The Medical Debt Responsibility Act which was intended to provide relief for consumers from the ravages of medical debt on credit scores has bounced around both the House and Senate for almost four years and has never made it to the floor of either chamber for a vote. The likelihood that this bill will ever see the light day again is virtually nonexistent.

The Damage Done

The extent of damage to your credit score from any collections action depends on how good your score is to begin with. As a rule the higher the score the bigger the potential fall. Individuals with good credit can see their FICO score drop by as much as 100 points as the result of just a couple of negative items.

While the damage will reduce over time, it will nonetheless remain as a blemish on your credit report for up to seven years as per federal law. Unlike other bills, medical bills often come at the worst possible time, when were sick, worried and pre-occupied, which is a reason they often slip through the cracks. Unfortunately state of mind is not a valid reason for not paying a bill in full or making payment arrangements and sticking to them.

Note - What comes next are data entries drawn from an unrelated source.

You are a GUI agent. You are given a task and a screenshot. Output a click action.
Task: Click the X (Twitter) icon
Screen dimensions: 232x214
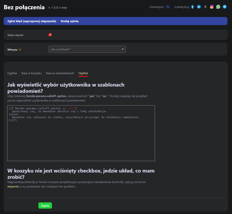205,7
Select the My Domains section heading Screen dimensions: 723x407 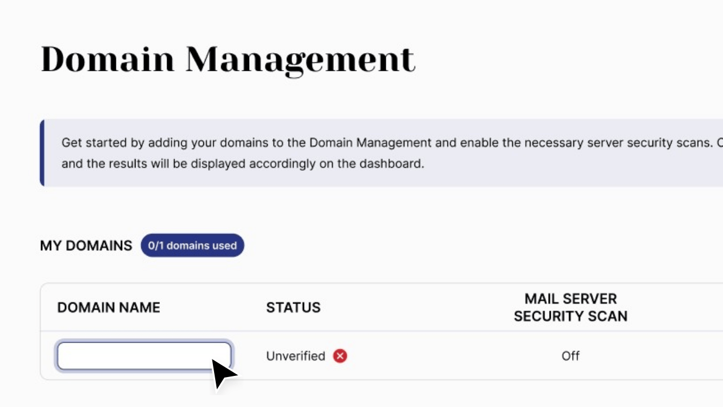point(86,245)
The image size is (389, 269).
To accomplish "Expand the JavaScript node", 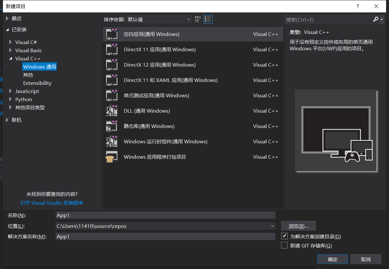I will click(10, 91).
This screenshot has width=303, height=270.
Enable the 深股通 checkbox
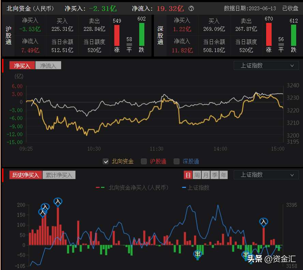(176, 162)
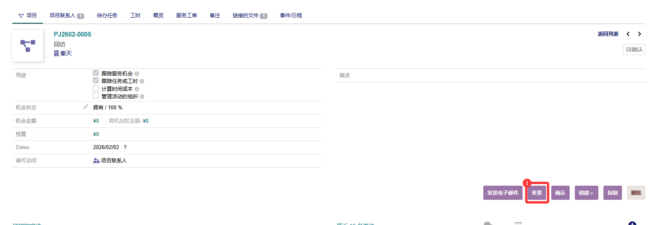The image size is (649, 225).
Task: Switch to the 项目联系人 tab
Action: 66,16
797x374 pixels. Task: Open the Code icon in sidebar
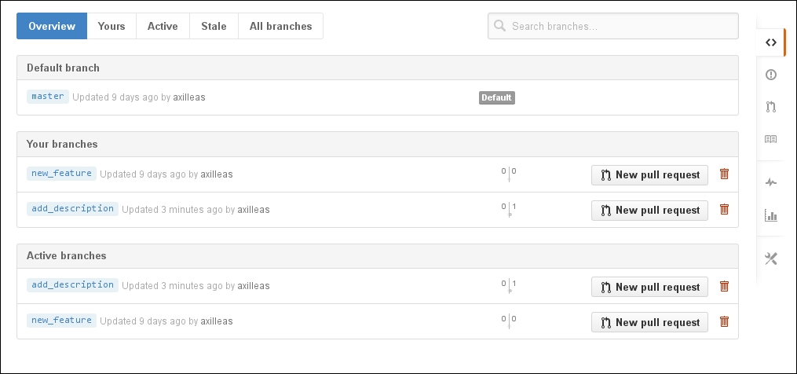pos(771,42)
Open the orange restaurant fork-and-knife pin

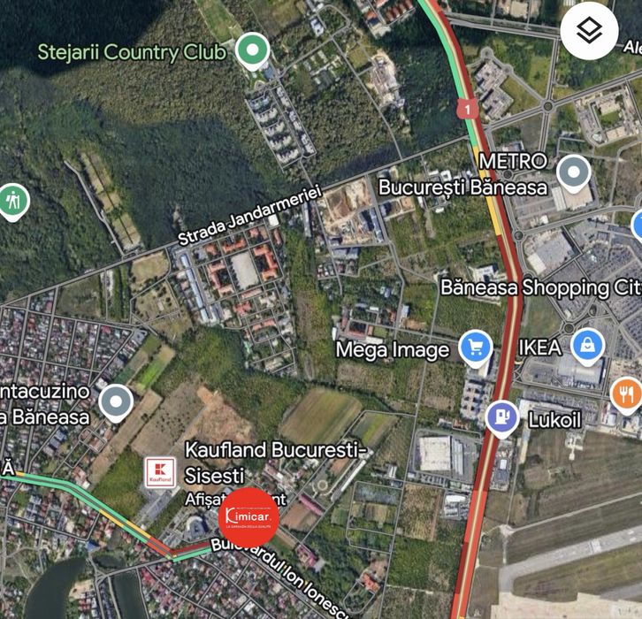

Often Silent, Always Devastating

Medical bills wind up in the hands of collection agencies with greater frequency than other types of bills because of the way the medical profession and healthcare providers do business. Many doctors, hospitals and healthcare providers don’t like to expend a great deal of effort collecting bills and will often not go to great lengths to secure payment for past due accounts.

The result is that they will bundle past due bills into packages that they sell to medical collection agencies for pennies on the dollar. These collection agencies will often cherry pick the most lucrative accounts, those with the largest balances and simply send a single notice to the rest before reporting them to the credit bureaus as delinquent and or uncollectable.

An Ounce of Prevention is Worth a Pound of Cure

The best course of action when it comes to medical bills is to pay them in full as soon as they arrive in your mailbox. Of course this is not always practical or possible but they should not be ignored. Contact the provider as soon after receiving the bill as possible and make payment arrangements in exchange for a commitment that they will not report the debt to the credit bureaus.

In cases where you were not aware of the debt, or did not make arrangements before it went to collections, the same rules apply for dealing with the medical collection agency. If you are able to pay the balance in full do so and if not make a payment arrangement and stick to it. Always be sure to secure their commitment to not report your delinquency as long as you make payments.

Sticking with It

Once you make a payment arrangement, especially with a collection agency, it is important to stick to it no matter what. Collection agencies are in the business of collecting money and are not very good babysitters. That means they can and will report your account as delinquent when you miss even one payment so don’t give them the opportunity.

Once a payment arrangement has been established, keep the lines of communication open at all times. That means if you are going to be late or need to alter the plan, contact the collector before doing anything and make arrangements first. Don’t go into default in the hopes of getting their attention because it will certainly backfire and cause you more problems than it solves.

Light at the End of the Tunnel

Changes in the way FICO scores are calculated have stopped including collection items that are less than $100 which account for more than a third of medical debt. The VantageScore which is an alternative to FICO doesn’t include collections accounts that are reported as paid in its scores.

The best way to deal with medical debt is to stay on top of it as it occurs. This means setting aside some time during the most trying times when you are dealing with illness to keep track of your medical bills and prevent them from becoming issues in the first place.